• _BRIEF_
Each entry should be transcribed exactly as written, and any picture left out.

-- SUPPLIED DATA follows --

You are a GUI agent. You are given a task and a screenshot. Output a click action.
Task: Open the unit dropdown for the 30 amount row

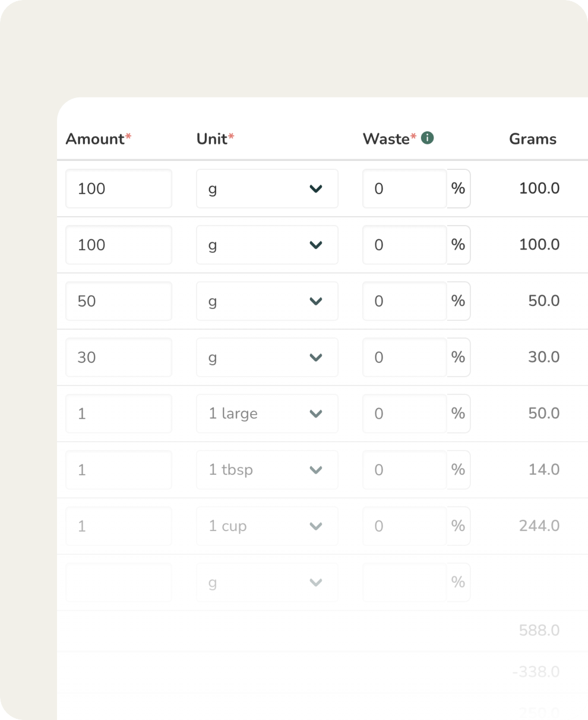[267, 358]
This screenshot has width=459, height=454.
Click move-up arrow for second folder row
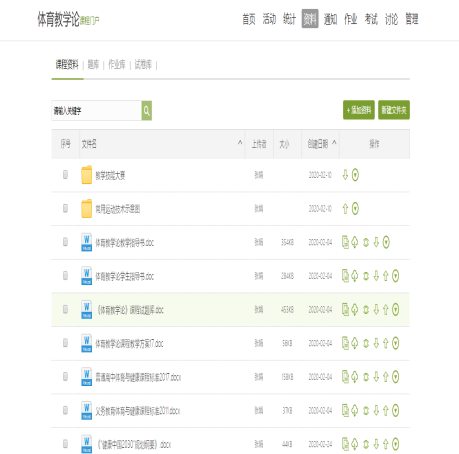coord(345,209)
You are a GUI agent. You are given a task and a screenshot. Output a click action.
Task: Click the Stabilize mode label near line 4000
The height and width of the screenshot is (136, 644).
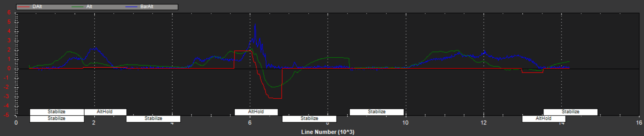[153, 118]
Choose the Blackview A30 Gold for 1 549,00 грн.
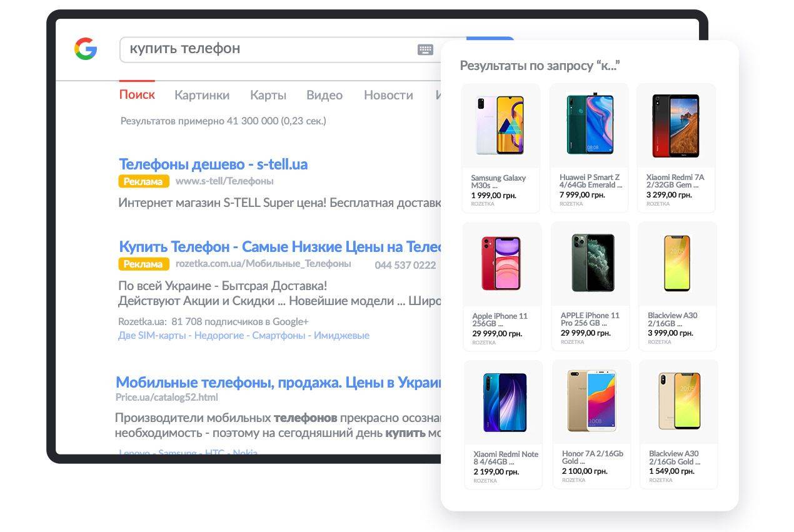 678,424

-- SUPPLIED DATA concluded --

• _RESPONSE_
You are a GUI agent. You are given a task and a screenshot. Output a click action.
Task: Open the unit dropdown for the 30 amount row

[267, 358]
This screenshot has width=459, height=454.
Click move-up arrow for second folder row
coord(345,209)
You are a GUI agent. You are given a task and a screenshot. Output a click action.
Task: Click the Stabilize mode label near line 4000
The height and width of the screenshot is (136, 644).
[153, 118]
Choose the Blackview A30 Gold for 1 549,00 грн.
 678,424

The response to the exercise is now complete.